● Exercise data:
________________________________________

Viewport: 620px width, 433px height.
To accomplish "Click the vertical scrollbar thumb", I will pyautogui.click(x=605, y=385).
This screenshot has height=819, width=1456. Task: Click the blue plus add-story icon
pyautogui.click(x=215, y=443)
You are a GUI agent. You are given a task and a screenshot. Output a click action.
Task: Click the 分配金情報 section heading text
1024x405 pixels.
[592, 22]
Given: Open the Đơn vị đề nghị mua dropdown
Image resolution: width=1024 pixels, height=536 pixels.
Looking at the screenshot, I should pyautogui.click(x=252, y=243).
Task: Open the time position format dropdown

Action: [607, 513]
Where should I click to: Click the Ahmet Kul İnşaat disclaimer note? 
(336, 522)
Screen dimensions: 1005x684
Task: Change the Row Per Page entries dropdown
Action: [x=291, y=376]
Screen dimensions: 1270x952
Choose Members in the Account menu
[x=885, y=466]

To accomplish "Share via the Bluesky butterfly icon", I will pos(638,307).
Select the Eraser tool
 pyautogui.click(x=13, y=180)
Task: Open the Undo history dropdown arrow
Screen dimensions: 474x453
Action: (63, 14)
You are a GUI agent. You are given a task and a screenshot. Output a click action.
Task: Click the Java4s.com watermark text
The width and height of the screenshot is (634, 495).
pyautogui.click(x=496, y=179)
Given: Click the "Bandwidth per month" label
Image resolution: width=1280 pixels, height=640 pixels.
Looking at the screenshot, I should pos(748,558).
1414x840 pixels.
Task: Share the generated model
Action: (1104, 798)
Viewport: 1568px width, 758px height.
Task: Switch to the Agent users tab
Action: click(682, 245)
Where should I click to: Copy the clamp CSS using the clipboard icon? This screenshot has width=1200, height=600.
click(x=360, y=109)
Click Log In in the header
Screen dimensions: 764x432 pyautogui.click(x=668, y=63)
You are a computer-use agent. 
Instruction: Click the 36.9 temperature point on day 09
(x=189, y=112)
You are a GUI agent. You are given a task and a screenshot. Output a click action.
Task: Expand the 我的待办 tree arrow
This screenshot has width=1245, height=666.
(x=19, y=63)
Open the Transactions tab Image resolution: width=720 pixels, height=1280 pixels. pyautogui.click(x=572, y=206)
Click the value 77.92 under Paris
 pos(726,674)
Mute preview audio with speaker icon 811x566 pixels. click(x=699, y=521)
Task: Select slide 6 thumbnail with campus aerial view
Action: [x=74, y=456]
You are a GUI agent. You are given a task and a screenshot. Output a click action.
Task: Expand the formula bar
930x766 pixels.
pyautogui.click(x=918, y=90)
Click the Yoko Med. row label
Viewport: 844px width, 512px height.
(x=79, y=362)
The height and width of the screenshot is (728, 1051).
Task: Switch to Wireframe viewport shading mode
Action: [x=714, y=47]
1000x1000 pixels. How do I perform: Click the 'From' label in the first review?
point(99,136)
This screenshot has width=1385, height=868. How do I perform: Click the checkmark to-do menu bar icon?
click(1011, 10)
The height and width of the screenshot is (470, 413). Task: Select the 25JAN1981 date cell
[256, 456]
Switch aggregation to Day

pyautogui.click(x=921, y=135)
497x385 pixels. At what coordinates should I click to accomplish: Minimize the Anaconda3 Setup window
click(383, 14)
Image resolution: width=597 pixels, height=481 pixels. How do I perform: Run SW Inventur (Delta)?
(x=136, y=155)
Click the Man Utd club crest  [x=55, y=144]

________________________________________

● Work task: Look through the entries above. Extract each line with the word "text".

● Exercise result:
Task: Click the 分配金情報 section heading text
Task: Click the Java4s.com watermark text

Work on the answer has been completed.